3.1, 3.2, 3.3, 3.4, 3.5, 3.7, 3.8 and 3.9
Consider the GDP information in global_economy. Plot the GDP per capita for each country over time. Which country has the highest GDP per capita? How has this changed over time?
This data set requires some pre-processing before we can do anything meaningful with it. First we are going to cast the Country names as characters instead of factors. We will also remove any aggregated countries/regions.
#country_names <- (as.character(unique(global_economy$Country)))
global_economy_hw <- global_economy %>% mutate(Country = as.character(Country))
global_economy_hw <- global_economy_hw |> filter(!Country %in% c("Europe & Central Asia (excluding high income)","Europe & Central Asia (IDA & IBRD countries)", "Europe & Central Asia", "Euro area", "East Asia & Pacific (excluding high income)", "East Asia & Pacific (IDA & IBRD countries)", "Early-demographic dividend", "Central Europe and the Baltics","Caribbean small states", "Arab World", "Upper middle income", "World", "Fragile and conflict affected situations", "Heavily indebted poor countries (HIPC)", "Late-demographic dividend", "Latin America & Caribbean", "Latin America & Caribbean (excluding high income)", "Latin America & the Caribbean (IDA & IBRD countries)", "Least developed countries: UN classification", "Low & middle income", "Low income", "Lower middle income", "Middle East & North Africa", "Middle East & North Africa (excluding high income)", "Middle East & North Africa (IDA & IBRD countries)", "Middle income", "North America", "OECD members", "Other small states", "Pacific island small states", "Post-demographic dividend", "Pre-demographic dividend", "Small states", "South Asia", "South Asia (IDA & IBRD)", "Sub-Saharan Africa", "Sub-Saharan Africa (excluding high income)", "Sub-Saharan Africa (IDA & IBRD countries)", "IDA & IBRD total", "IDA total", "High income", "IBRD only","IDA blend","IDA only")) |> select(Year, Country, GDP, Population)

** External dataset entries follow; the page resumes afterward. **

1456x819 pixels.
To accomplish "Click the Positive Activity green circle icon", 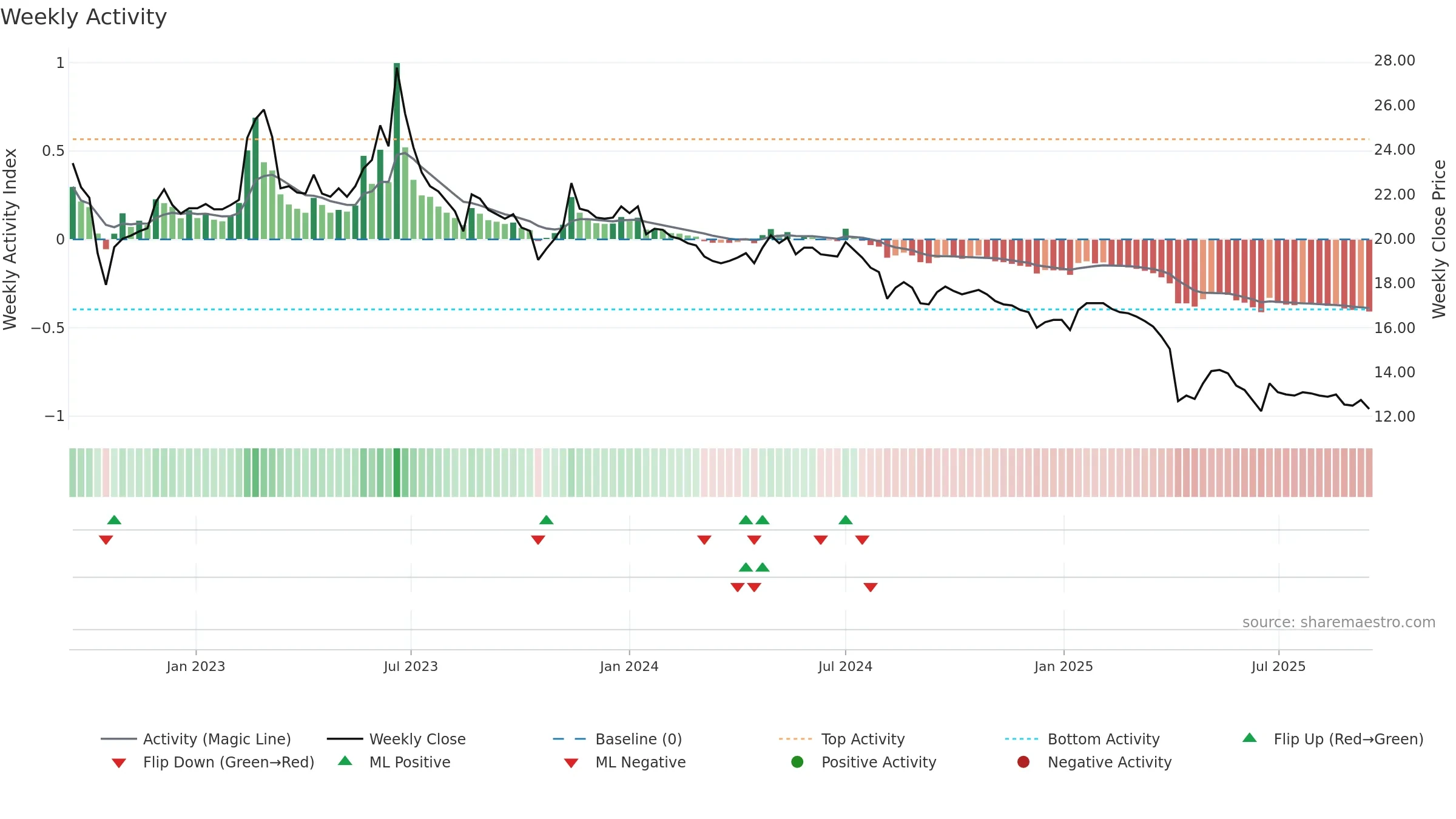I will click(797, 762).
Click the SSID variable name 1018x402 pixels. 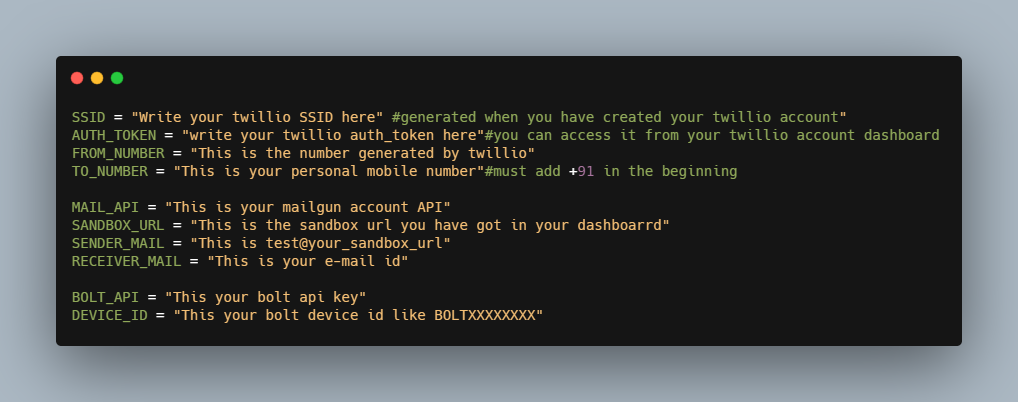click(88, 118)

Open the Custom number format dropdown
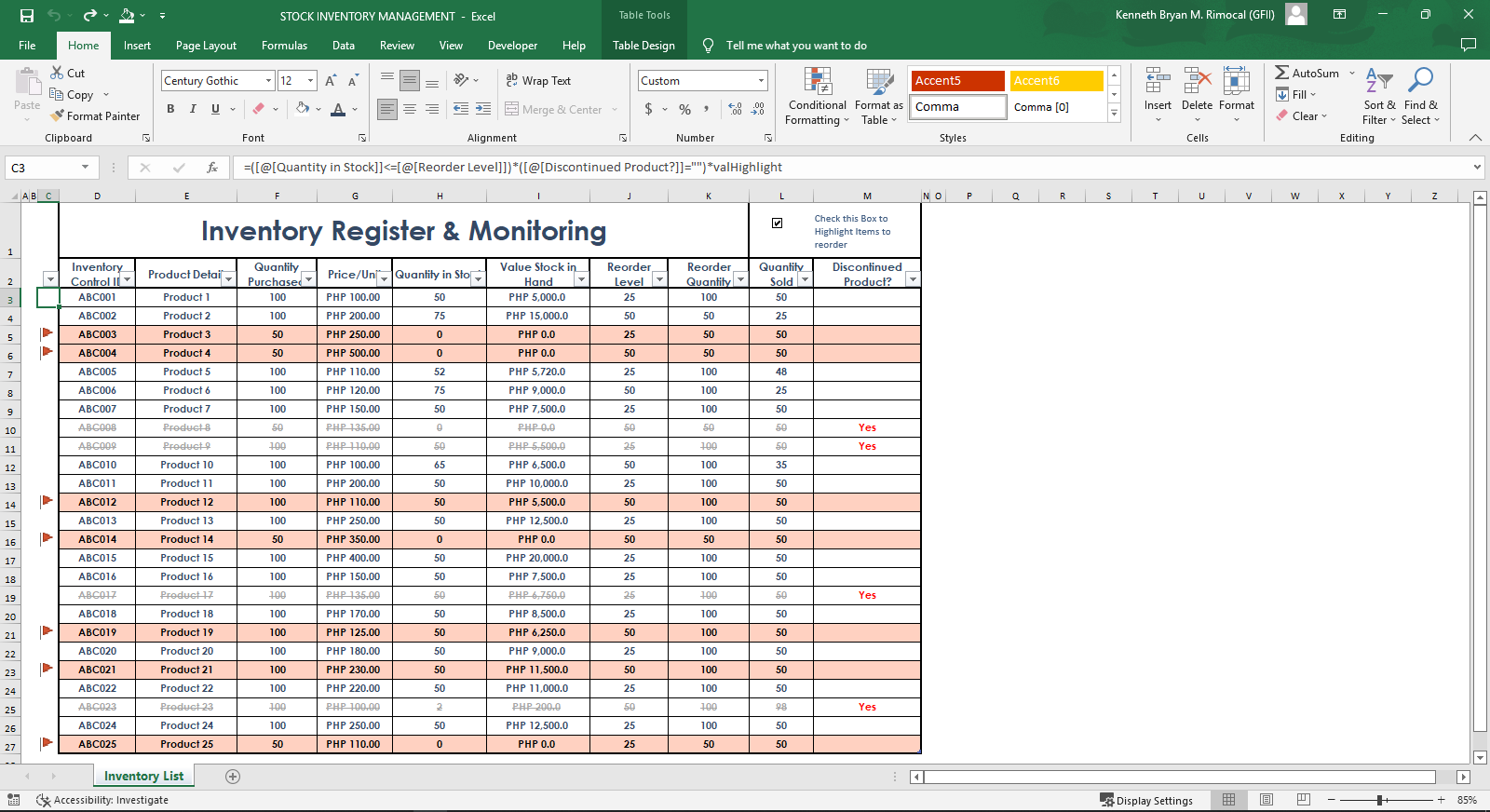761,81

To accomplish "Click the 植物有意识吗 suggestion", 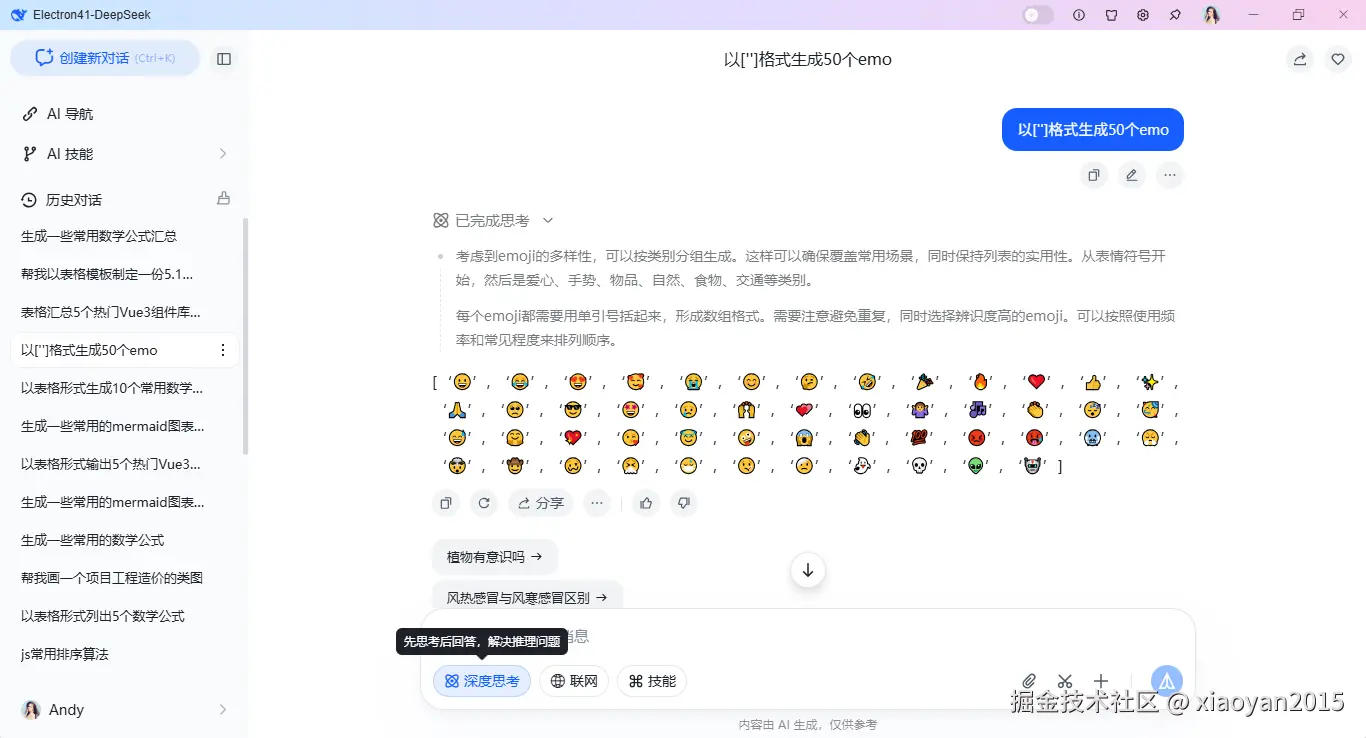I will tap(494, 556).
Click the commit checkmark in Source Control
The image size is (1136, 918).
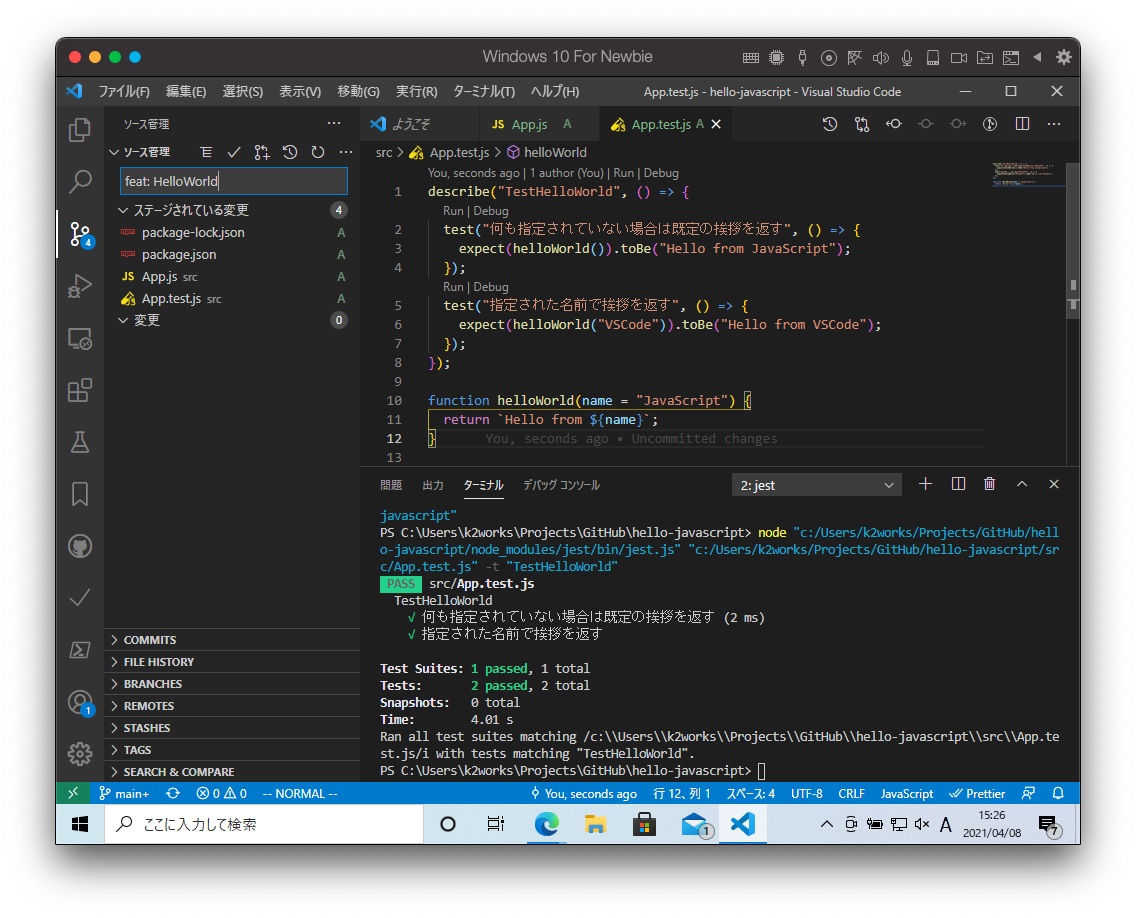click(234, 152)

Next we are going to shorten some country names to give us more printable versions. And then we can cast our data frame to a tsibble. Latly we are going to create an array of country names so that we can plot subsets of the countries.
global_economy_hw$Country[global_economy_hw$Country == 'St. Vincent and the Grenadines'] <- "St. Vincent"
global_economy_hw$Country[global_economy_hw$Country == 'Central African Republic'] <- "CAR"
global_economy_hw$Country[global_economy_hw$Country == "Bosnia and Herzegovina"] <- "Bosnia"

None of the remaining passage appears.